Every time, after her pep talk, and after a no more than a 2-hour first date, I would leave refreshed. She was right. He was somewhat interesting. He had a different and multifaceted human interest story. And whether we end up on a second date or not, I’m glad I expanded my mind and my experiences to have had this date. “I’m getting closer,” I would tell myself. I would drive away from the date with positive reflection and affirmation. What we DO have in common, what we DO enjoy sharing, what we DO seem to care about in the big picture.

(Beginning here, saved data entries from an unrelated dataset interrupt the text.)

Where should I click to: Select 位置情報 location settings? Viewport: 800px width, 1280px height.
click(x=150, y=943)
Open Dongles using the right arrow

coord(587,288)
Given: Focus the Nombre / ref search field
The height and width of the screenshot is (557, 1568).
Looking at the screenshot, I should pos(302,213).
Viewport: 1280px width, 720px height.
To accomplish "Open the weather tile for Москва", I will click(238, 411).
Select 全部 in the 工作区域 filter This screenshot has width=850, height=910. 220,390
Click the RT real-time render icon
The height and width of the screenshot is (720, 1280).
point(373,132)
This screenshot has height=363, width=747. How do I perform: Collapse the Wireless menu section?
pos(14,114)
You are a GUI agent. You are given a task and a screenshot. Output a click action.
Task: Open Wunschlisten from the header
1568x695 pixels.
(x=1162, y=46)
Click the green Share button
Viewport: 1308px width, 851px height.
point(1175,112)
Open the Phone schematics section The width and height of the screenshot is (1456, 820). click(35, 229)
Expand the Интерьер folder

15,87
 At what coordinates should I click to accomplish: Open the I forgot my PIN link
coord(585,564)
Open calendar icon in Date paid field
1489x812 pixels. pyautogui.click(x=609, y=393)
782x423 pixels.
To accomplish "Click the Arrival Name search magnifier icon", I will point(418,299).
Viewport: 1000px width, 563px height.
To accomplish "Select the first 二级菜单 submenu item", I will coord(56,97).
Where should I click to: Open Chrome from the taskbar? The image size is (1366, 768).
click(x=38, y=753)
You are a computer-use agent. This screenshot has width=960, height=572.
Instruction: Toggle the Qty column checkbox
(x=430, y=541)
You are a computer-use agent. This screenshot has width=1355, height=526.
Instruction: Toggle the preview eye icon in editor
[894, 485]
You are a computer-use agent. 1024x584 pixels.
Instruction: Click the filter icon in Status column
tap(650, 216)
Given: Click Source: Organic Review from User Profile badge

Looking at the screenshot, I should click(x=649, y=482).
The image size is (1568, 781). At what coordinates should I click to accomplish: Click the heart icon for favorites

You see, gentlemen, my negative head talk was to myself before the date, not after. And the self talk was about my disbelief that this chapter of my personal life’s novel was simply not the chapter I expected. It didn’t mean my life was going to be a best seller. Or that the book should be thrown out all together. It was simply a chapter I needed to embrace, to get me to the next chapter.
Which is why, when I hear my gay men matchmaking clients tell me about negative head talk on the drive home after a date, I coach. For years, when I hear only negative next-day feedback (or even negative talk from his “friend” who isn’t being supportive), I coach him to STOP that, rechanneling the energy. It was simply a date. And most times, according to the other bachelor, it was a delightful and personable two hours of interesting sharing, chatter, and even laughter. What’s so negative about that? Think of the positives. He was more than likely a somewhat equally educated, driven, successful, nice looking, fit, well traveled, ambitious, and pleasant single who is also searching for his compatible match. It’s not determined in the first 5 minutes (like you think it is online). Matchmaking is a process. And it’s worth it. Let us find the good in each other. It’s the good that has the potential to be your companion, lover, comfort, and partner for life. Drive away from a date with wanting to know more.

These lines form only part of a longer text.